It’s an insulting proposition, since the first part should really go without saying. I mean, unless you’re a government worker, you shouldn’t have to be reminded to work hard at your job. So you cancel out the “Work Hard” part, and you’ve already dismissed one half of this westernized Confucianism.
As for playing hard? Really? What the hell does that statement even mean? Dripping hot wax on your nipples? Sumo wrestling in sandpaper diapers? It’s sadomasochism on a stick is what it is.
Play Hard? Do you know who Played Hard? The Nazis, that’s who. Sue me for not wanting to play right along with those Third Reich charmers, okay? Besides, I know what playing really means because the Merriam Webster bible tells me so . . . cool?
According to Merriam, playing is defined as frolicking and jesting and having sexual relations. Now, I don’t know about you but that is MY idea of playing. I’m going with Merriam over the ad agency putz who came up with “WHPH”. That genius probably needed a last minute slam dunk to save his love shack in the Hamptons. It was all about consumerism with his bad puppy motto. It fit on a T-shirt, so Work Hard married Play Hard.

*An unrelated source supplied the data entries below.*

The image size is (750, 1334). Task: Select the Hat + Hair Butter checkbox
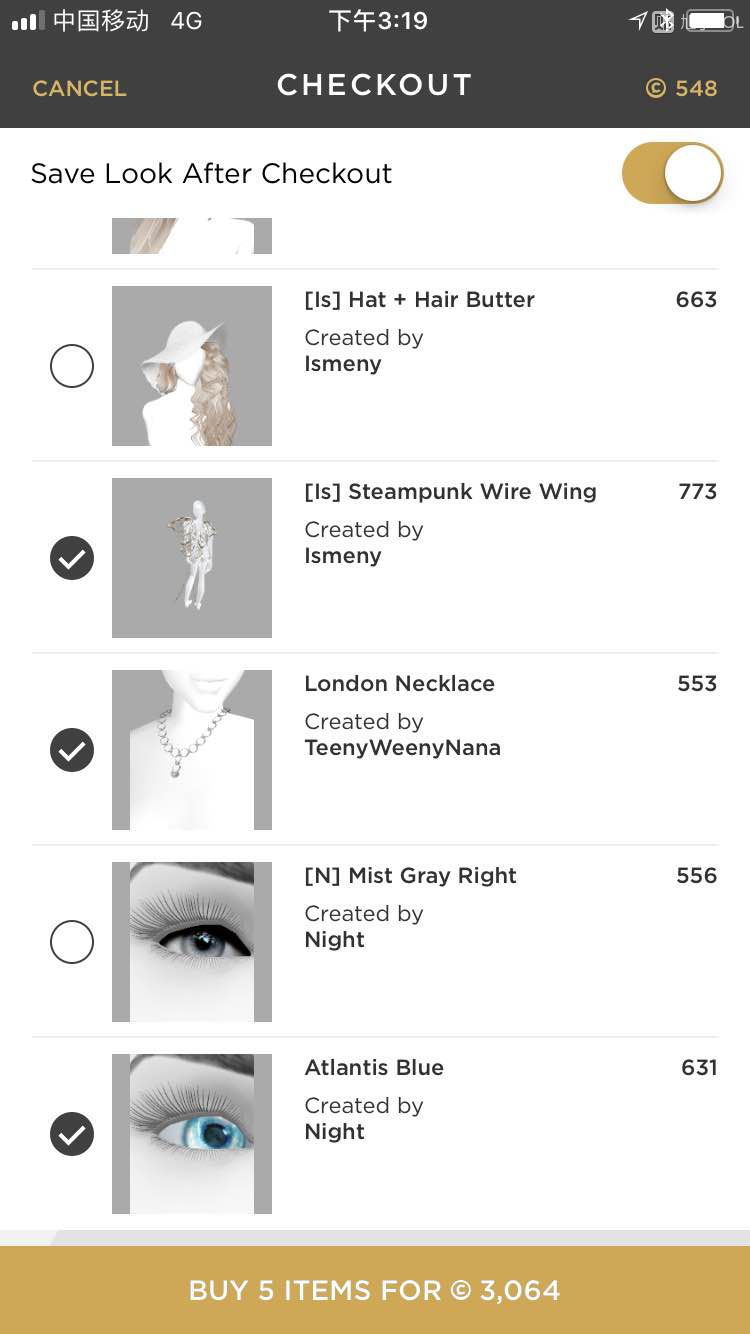point(72,366)
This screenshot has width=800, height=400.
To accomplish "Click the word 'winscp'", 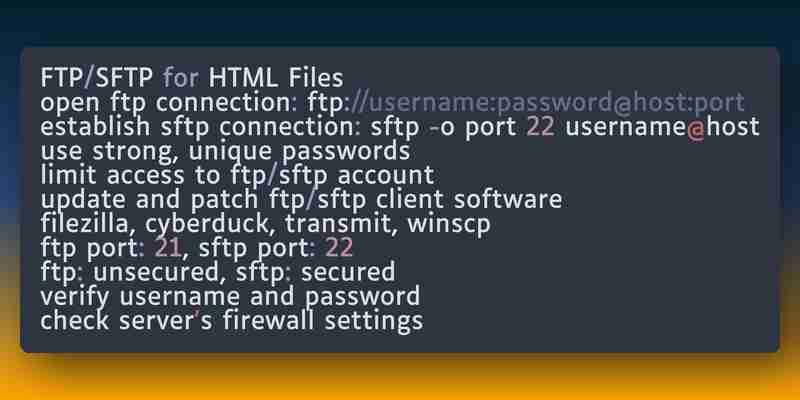I will [x=448, y=225].
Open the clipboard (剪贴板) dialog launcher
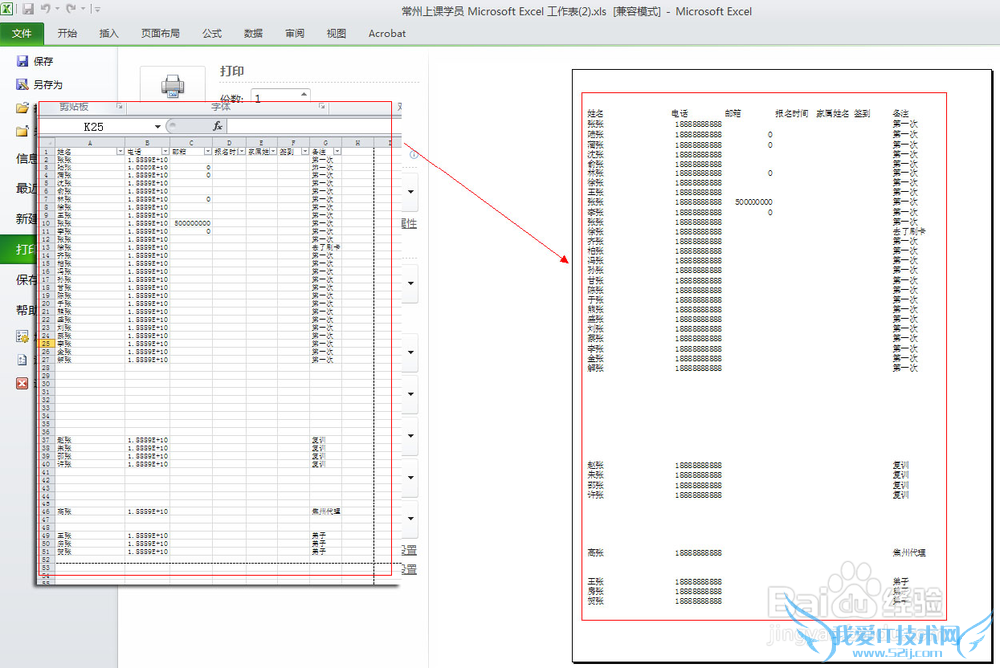Viewport: 1000px width, 668px height. point(118,106)

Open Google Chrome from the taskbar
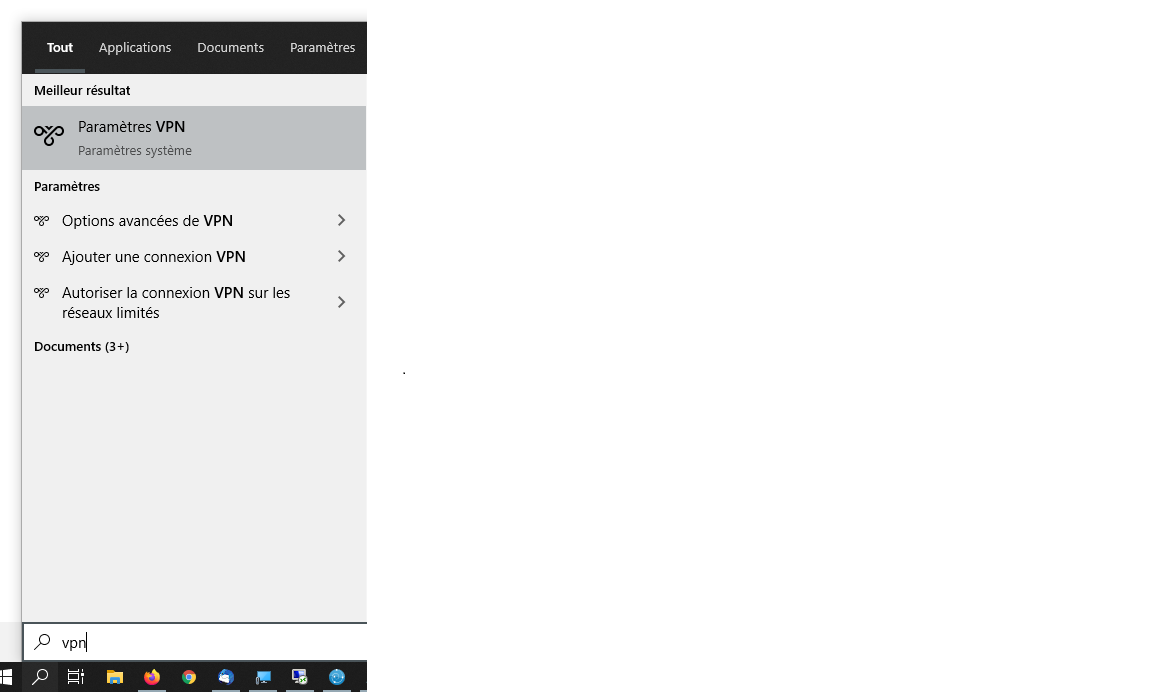pos(189,677)
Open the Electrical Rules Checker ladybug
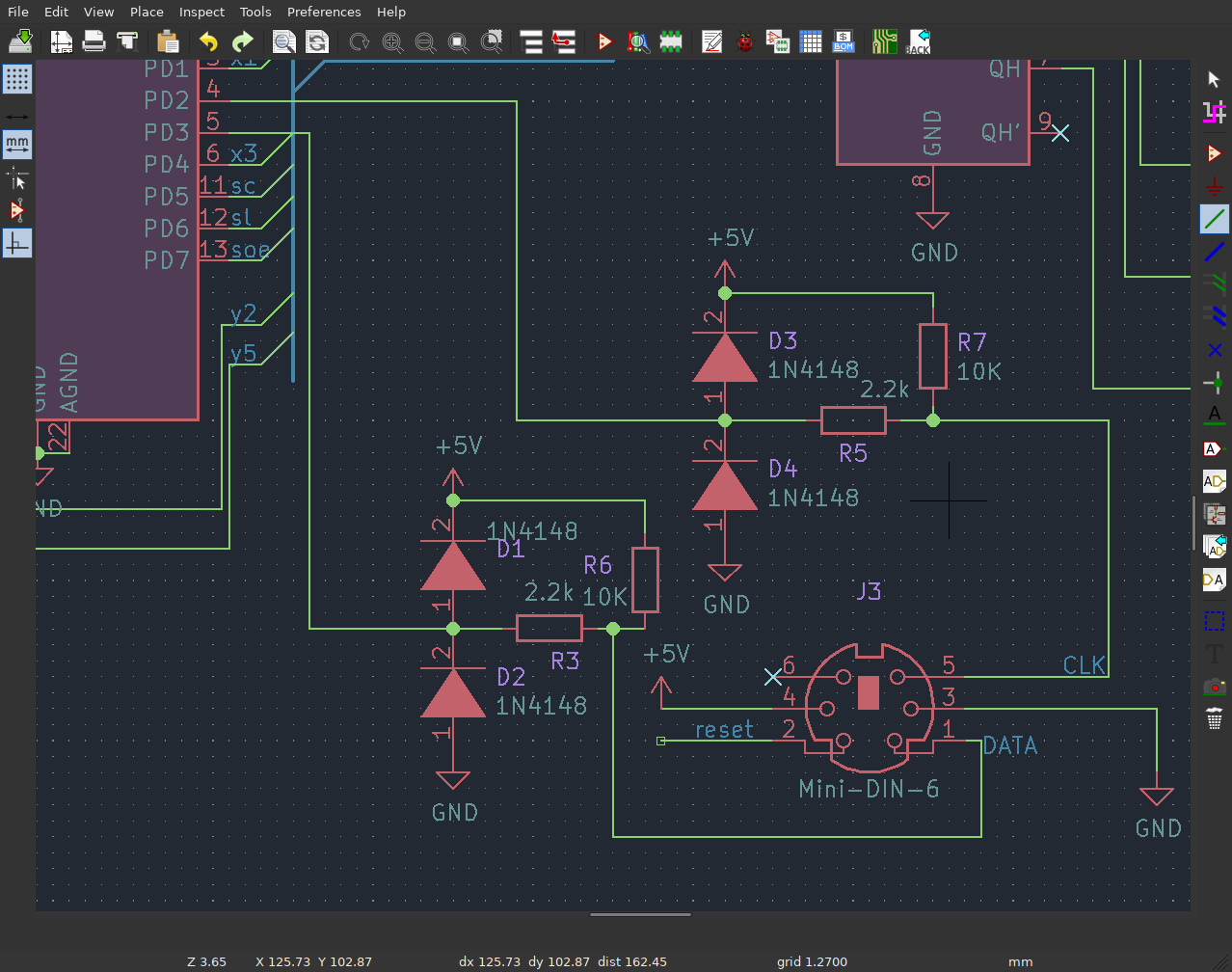The height and width of the screenshot is (972, 1232). pyautogui.click(x=744, y=41)
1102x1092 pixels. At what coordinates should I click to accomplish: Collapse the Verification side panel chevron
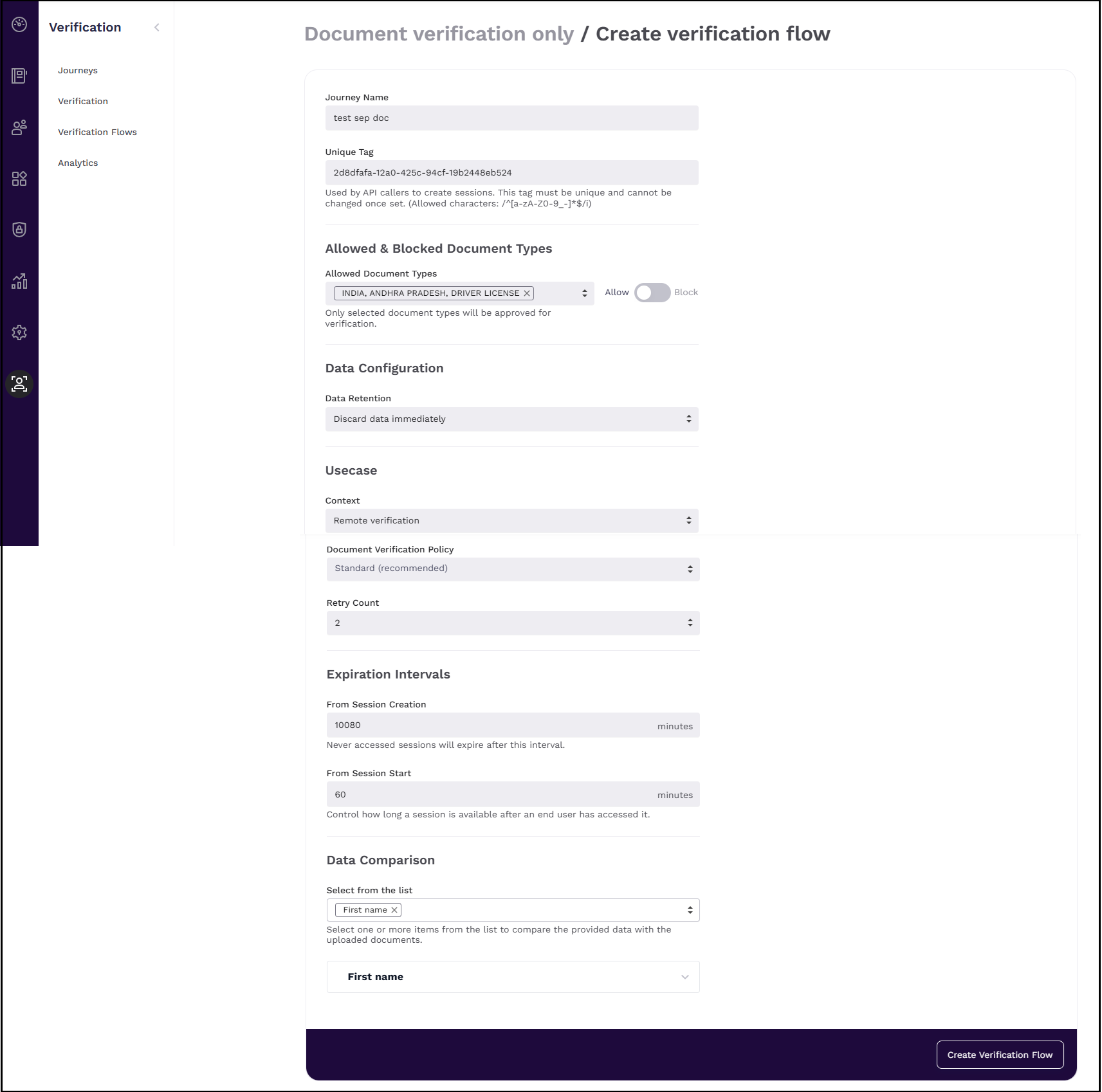click(x=157, y=27)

This is reality I’m talking here. Playing is fun, it’s not hard. That’s why it’s called playing. If it was really truly hard, do you think most Americans would go anywhere near it? Hell? . . . meet No. American inventions include the recliner, the Hoveround and the Clapper. As a point of fact, Americans are not exploring uncharted territories with anywhere near the vigor of their ancestors. They’re barely capable of rolling up a half eaten bag of potato chips. Hence, the chip clip.
Work Hard/Play Hard is all about demographics. Young, hip, upscale consumers with too much money and not nearly enough common sense were the target market. You know, those No Fear t-shirt wearing bad asses who have to get their girlfriends to kill the spider in the bathroom so’s they can bubble bath on the sly.
Listen fellas . . . Real men have fear. The mark of a real man is to overcome those fears by reading up on Emerson and gulping Scotch. To have no fear whatsoever is to be a sociopath.
Someone should let these studs know they’re being used for their magnifique testosterone counts and we’re all paying for it. Because as things currently stand, I pay twenty seven times more than I paid just fifteen years ago for outdoor equipment.
As far as working and playing are concerned, I want a divorce.